> [Required work]: Having found the line that holds "This screenshot has height=495, width=1080.", give that line and all lines after it again, word for word, through the end of the data below.

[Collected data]
****************

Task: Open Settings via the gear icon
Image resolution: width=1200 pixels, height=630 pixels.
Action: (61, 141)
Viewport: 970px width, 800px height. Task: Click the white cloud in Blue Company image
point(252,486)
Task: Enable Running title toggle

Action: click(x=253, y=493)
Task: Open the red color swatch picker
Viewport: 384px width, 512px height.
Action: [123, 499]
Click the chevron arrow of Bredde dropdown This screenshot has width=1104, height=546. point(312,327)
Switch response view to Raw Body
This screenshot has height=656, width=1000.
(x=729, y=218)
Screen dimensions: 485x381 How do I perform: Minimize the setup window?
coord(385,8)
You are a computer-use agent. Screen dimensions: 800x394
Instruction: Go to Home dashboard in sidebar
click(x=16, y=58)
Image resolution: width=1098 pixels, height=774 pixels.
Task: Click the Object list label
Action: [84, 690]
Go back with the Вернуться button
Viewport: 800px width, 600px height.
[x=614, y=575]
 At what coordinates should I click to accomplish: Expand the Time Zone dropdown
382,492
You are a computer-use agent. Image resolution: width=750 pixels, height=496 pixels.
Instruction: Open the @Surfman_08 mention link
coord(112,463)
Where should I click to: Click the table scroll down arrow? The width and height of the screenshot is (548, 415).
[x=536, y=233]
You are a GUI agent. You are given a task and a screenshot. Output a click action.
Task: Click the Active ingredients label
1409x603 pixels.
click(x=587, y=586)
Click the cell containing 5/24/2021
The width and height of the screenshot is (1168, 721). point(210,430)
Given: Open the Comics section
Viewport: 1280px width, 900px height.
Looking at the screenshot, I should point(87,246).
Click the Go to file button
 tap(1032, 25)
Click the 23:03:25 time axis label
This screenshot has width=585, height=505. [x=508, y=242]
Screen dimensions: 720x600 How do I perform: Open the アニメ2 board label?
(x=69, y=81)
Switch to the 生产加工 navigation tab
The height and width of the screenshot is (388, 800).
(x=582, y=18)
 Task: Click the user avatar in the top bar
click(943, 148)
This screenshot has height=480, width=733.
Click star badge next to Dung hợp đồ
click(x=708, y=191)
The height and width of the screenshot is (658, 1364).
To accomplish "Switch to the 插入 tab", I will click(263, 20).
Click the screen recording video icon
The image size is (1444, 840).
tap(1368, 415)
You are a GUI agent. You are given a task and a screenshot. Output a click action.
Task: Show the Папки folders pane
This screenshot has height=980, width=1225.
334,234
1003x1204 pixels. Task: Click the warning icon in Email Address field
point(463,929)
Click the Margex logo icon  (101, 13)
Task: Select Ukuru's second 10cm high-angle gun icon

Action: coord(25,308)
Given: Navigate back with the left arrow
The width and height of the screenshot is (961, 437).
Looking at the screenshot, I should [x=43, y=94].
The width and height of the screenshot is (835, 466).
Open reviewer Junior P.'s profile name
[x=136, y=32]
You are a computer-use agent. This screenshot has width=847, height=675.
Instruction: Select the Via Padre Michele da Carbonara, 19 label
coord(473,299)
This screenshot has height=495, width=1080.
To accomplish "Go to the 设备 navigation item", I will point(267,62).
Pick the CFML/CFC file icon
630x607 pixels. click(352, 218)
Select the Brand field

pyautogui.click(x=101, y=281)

****************

> [Problem solution]:
This screenshot has height=495, width=1080.
To accomplish "Go to the 设备 navigation item", I will point(267,62).
Pick the CFML/CFC file icon
630x607 pixels. click(352, 218)
Select the Brand field

pyautogui.click(x=101, y=281)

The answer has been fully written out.